How long should I practice?
We recommend 30 days so that you have time to get into the practice and experience different thoughts and feelings.
To make it more interesting you can try the following schedule:
- First week: Set the alarm to ring only once a day
- Second week: Set the alarm to ring twice a day
- Third week: You got it: set the alarm to 3 times per day
- Fourth week: If it’s not too much, try 4 times per day
Proceeding this way has some advantages. If you start slower, you give yourself time to get used to the practice, so that it doesn’t become a hassle.

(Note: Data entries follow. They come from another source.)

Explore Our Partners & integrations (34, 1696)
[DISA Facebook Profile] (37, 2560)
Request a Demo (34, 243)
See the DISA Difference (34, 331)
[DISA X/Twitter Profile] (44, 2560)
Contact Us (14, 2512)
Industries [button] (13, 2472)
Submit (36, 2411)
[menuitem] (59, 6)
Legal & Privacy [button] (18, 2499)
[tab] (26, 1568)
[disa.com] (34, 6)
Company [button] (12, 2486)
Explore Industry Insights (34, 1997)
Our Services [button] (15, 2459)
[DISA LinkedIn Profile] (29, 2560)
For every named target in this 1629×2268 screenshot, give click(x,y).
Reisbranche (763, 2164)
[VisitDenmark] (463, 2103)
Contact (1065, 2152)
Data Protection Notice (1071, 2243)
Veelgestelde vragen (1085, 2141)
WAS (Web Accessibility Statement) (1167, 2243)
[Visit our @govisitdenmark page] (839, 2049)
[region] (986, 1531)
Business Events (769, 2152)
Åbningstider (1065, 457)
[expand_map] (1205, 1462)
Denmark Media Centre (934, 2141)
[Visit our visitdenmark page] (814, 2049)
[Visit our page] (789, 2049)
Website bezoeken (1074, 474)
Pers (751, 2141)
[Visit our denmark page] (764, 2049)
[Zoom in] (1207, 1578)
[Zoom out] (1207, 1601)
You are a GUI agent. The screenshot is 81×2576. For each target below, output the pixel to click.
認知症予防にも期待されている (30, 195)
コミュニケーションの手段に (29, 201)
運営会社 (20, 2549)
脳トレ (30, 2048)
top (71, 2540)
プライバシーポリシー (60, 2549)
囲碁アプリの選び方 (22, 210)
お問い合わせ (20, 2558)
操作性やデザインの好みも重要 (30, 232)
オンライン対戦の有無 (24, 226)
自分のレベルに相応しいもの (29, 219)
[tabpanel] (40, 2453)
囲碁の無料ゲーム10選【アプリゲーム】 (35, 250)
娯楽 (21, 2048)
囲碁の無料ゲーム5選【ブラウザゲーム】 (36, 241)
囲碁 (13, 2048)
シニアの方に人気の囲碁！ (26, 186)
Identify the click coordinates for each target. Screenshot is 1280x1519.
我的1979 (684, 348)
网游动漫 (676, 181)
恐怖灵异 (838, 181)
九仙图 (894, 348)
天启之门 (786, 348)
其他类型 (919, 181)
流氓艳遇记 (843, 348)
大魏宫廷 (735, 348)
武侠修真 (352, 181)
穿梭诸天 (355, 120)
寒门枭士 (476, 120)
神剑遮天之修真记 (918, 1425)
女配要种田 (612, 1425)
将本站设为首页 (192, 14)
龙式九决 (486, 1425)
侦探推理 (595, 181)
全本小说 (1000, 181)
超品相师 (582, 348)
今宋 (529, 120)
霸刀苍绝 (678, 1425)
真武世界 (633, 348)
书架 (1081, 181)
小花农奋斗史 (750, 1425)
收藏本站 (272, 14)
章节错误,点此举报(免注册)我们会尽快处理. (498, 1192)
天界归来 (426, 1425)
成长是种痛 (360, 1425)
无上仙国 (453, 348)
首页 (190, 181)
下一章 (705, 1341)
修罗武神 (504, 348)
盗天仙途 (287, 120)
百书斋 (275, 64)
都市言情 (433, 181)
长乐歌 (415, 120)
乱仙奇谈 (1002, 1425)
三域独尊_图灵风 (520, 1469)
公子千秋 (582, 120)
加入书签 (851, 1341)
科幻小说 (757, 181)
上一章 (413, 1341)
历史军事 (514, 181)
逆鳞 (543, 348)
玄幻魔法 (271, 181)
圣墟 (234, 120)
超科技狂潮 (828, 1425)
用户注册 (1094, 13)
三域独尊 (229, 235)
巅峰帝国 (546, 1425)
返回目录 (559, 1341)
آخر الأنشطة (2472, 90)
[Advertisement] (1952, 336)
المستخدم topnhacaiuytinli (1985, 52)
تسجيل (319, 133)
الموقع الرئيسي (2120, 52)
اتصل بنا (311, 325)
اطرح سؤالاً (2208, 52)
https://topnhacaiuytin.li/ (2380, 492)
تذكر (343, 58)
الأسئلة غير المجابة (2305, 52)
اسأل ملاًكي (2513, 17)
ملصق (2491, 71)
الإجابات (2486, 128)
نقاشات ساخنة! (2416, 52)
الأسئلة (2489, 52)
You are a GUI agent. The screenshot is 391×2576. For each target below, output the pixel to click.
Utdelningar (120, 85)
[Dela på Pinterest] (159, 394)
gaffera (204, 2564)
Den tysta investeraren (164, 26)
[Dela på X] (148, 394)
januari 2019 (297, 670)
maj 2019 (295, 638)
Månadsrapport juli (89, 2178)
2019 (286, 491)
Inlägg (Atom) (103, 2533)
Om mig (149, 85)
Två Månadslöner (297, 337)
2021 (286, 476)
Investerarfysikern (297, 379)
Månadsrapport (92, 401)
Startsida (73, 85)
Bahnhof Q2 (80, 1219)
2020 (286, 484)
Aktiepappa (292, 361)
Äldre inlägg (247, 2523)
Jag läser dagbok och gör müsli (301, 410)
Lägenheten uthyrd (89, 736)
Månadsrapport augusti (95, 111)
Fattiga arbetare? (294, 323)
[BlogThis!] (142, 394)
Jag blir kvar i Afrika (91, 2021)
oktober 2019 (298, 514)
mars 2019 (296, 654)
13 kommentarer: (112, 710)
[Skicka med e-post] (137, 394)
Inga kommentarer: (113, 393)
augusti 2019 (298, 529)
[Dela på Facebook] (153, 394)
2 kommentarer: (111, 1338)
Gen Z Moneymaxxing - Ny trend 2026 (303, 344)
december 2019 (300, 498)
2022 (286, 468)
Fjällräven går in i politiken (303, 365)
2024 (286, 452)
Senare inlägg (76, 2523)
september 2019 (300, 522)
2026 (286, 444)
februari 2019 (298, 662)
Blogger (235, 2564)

Using multiple alarms per day will give you the chance to see how you feel while doing different activities and at different periods of the day
What to expect
The goal of this practice is just to be aware of yourself without any judgement. To take a few moments a day to focus on ourselves: what am I feeling? What am I thinking? Is it affecting my body? Just that.
With time, this simple exercise will increase your emotional awareness and EQ, and this knowledge will be the base for future transformational movements.
You’ll learn about how your thoughts and emotions relate to each other. You’ll see that even though thoughts and emotions are part of you, you are also much more.
You’ll see that even though we can’t always control how we feel and what we think, we can learn how to let go of them. You can acknowledge that they are there, you understand you can’t avoid them from appearing, but you know that they do not control you. We can learn to react to them as we want, instead of being forced into reactions by feelings we don’t wish to follow (anger, jealousy, anxiety, and so on).
Slowly you’ll learn to let go of thoughts and emotions when they are not positive.
As you become more familiar with the idea of inspecting your own emotions and thoughts, you will be more free to enjoy the positive ones and more efficient in letting go of the ones that you don’t want in your life. You’ll get more freedom and autonomy over yourself.
It’s a beautiful journey that will happen one step at a time!